#### MATERIAL TO PROCESS ####

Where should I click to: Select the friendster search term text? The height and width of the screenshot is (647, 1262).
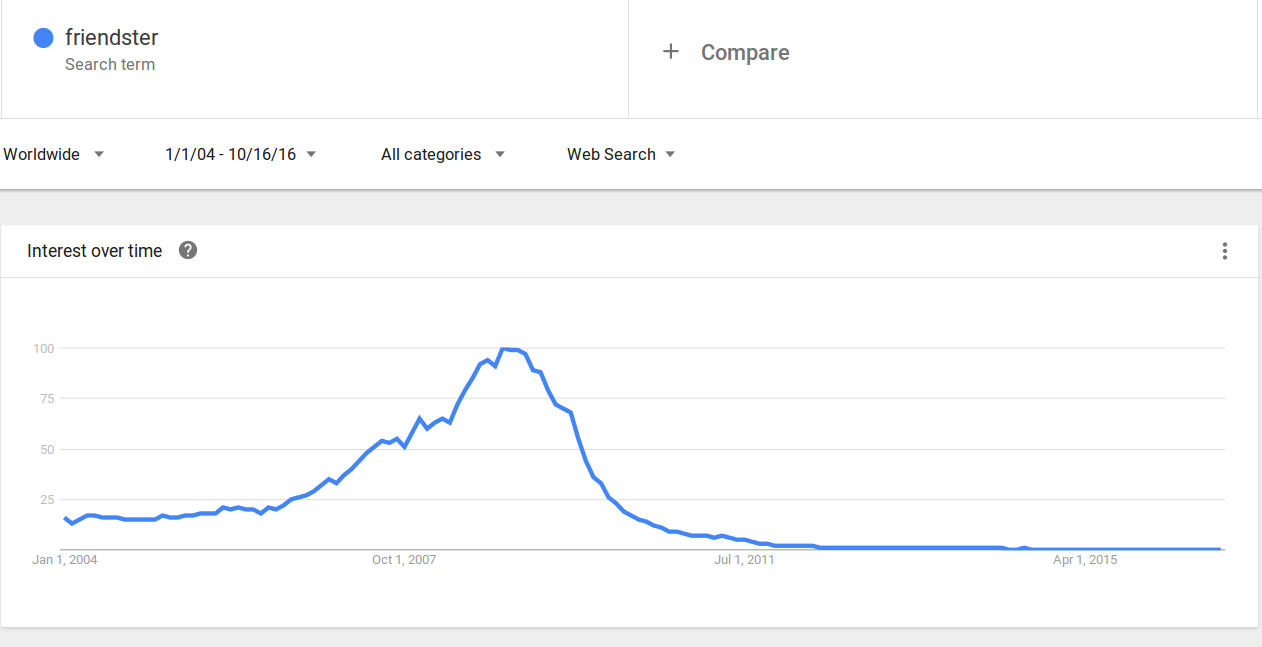(x=112, y=38)
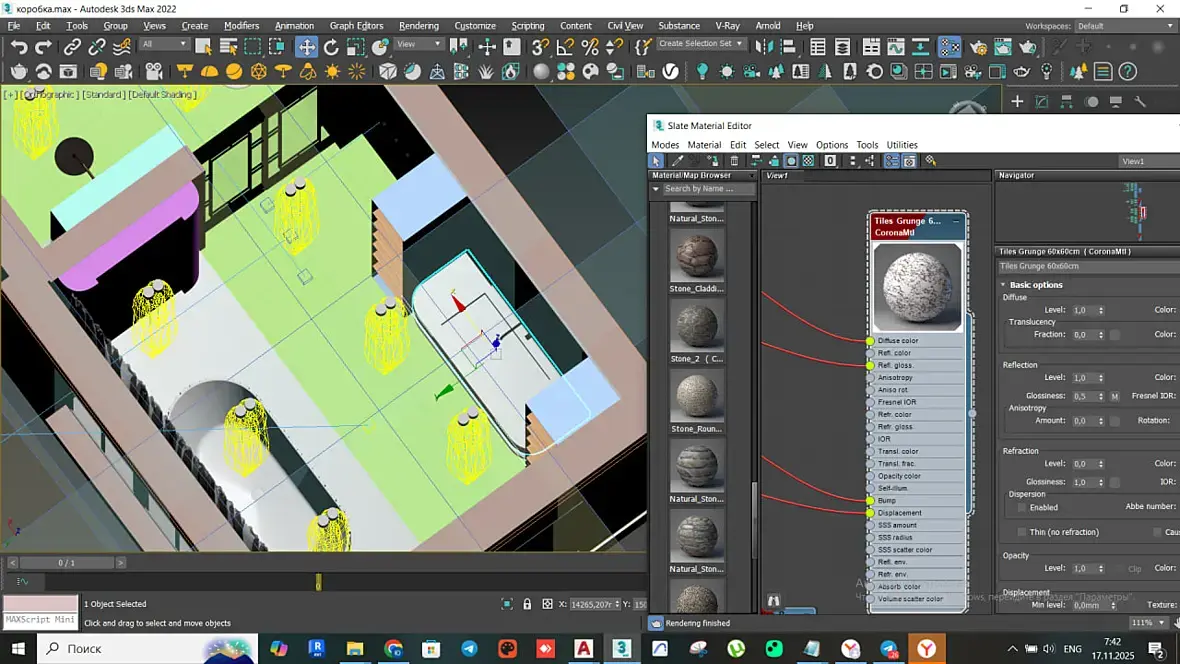Open the Utilities menu in Slate editor
This screenshot has width=1180, height=664.
tap(901, 145)
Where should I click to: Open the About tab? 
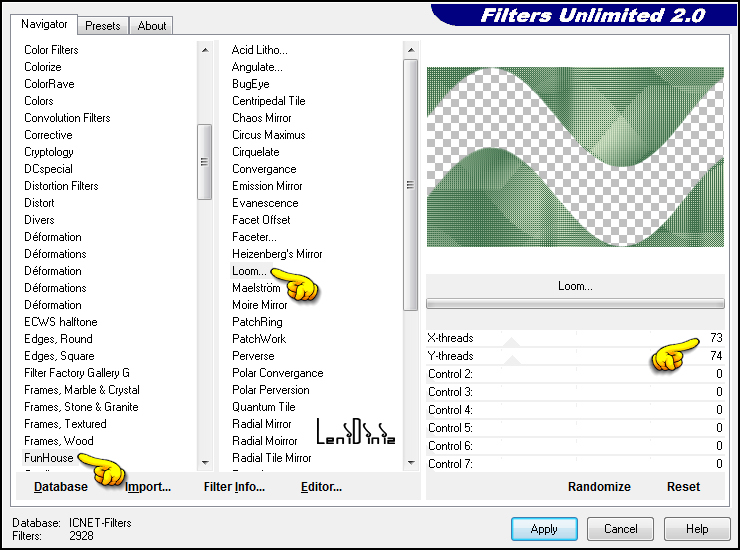[x=152, y=26]
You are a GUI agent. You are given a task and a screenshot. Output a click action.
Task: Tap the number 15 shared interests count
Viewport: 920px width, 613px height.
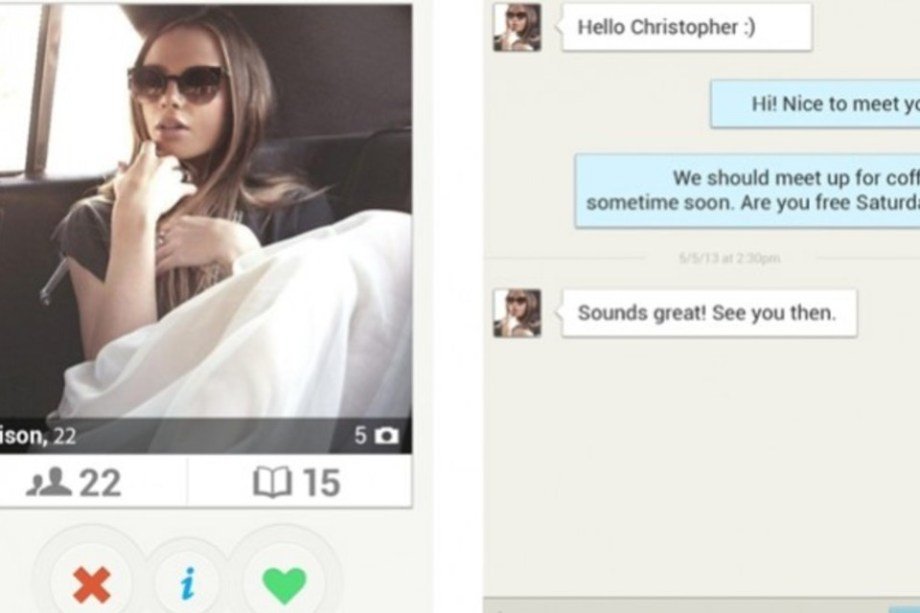[x=321, y=483]
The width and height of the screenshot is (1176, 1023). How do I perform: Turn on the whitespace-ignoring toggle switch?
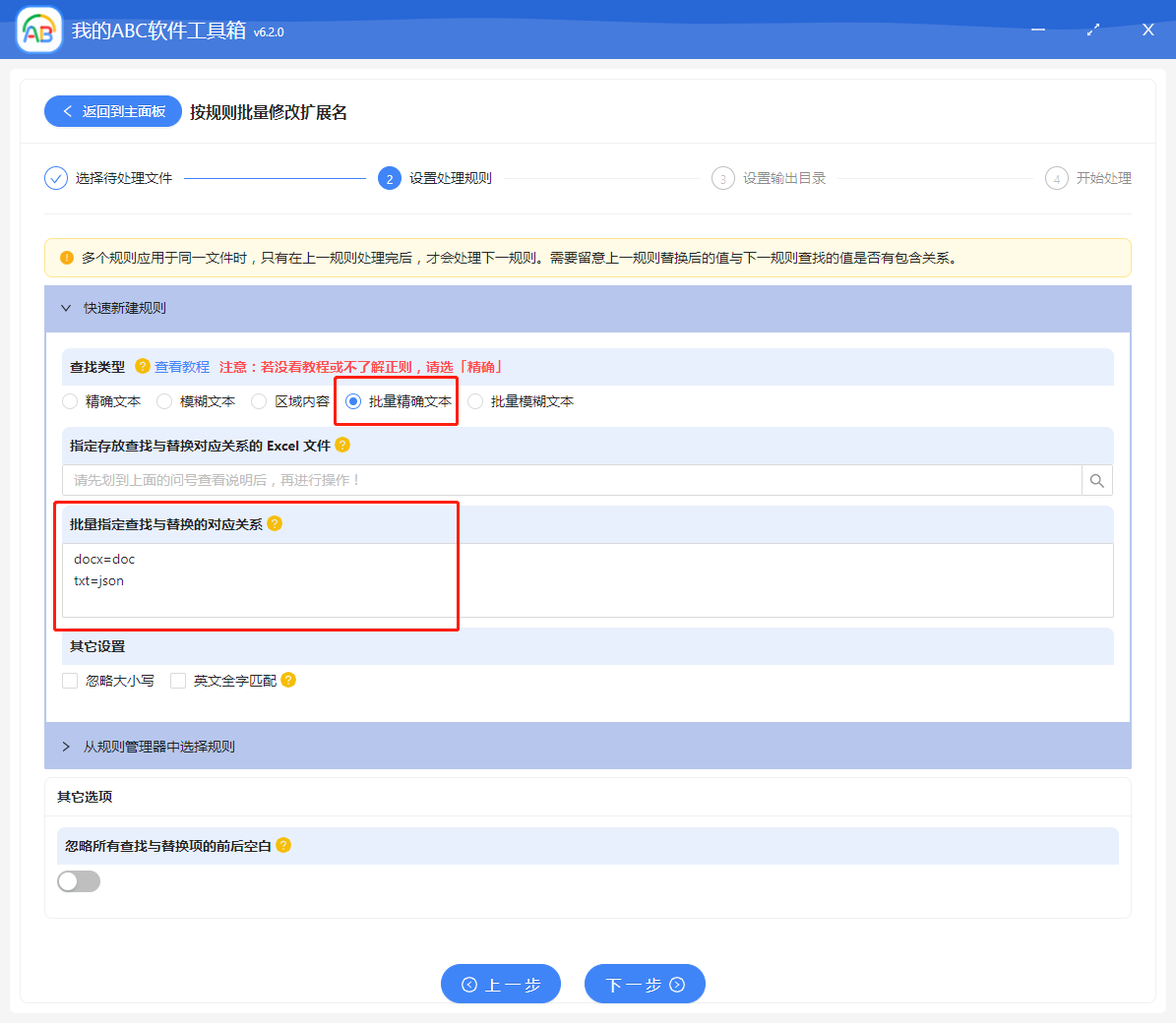click(79, 881)
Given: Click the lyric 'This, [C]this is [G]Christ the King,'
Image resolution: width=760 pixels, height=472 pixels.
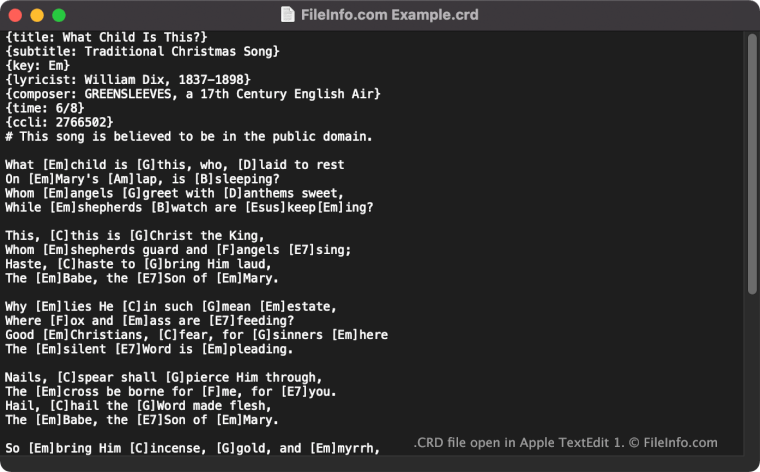Looking at the screenshot, I should [x=135, y=236].
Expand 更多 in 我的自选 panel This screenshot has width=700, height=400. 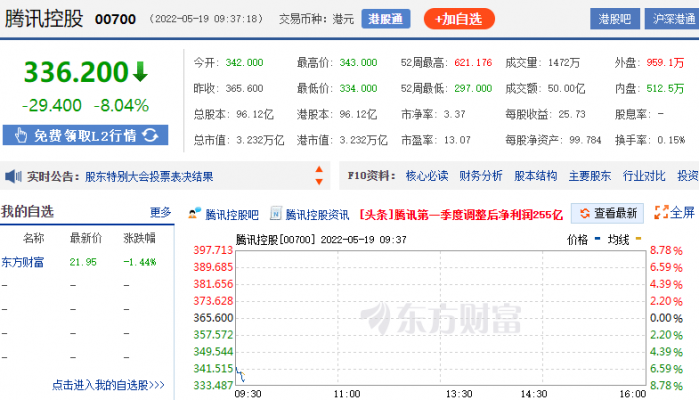(x=160, y=212)
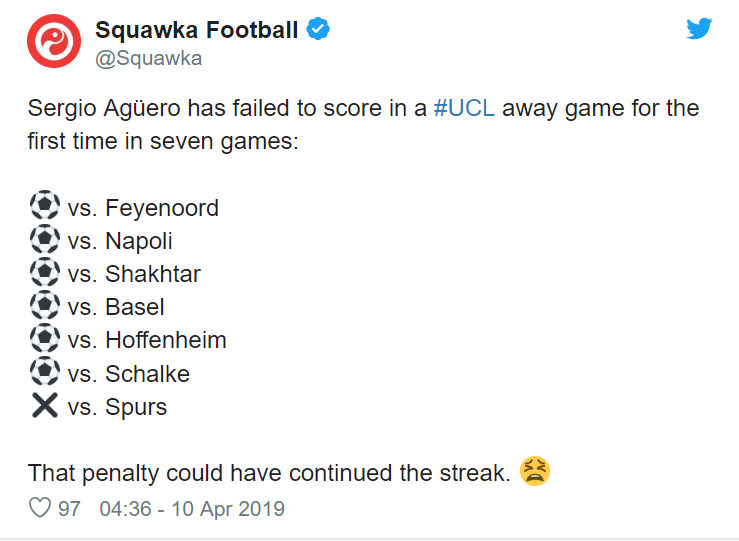Click the 'That penalty could have continued' sentence

click(x=269, y=473)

####

▶ **EXERCISE BRIEF**
Exactly the lines starting at the one above with "Viewport: 920px width, 613px height." and ending at the one with "Given: Click the" should be printed, and nothing else. Omit the pictures.

▶ **PROBLEM SOLUTION**
Viewport: 920px width, 613px height.
[x=321, y=483]
The width and height of the screenshot is (1176, 1023). How do I perform: Turn on the whitespace-ignoring toggle switch?
click(79, 881)
Given: Click the lyric 'This, [C]this is [G]Christ the King,'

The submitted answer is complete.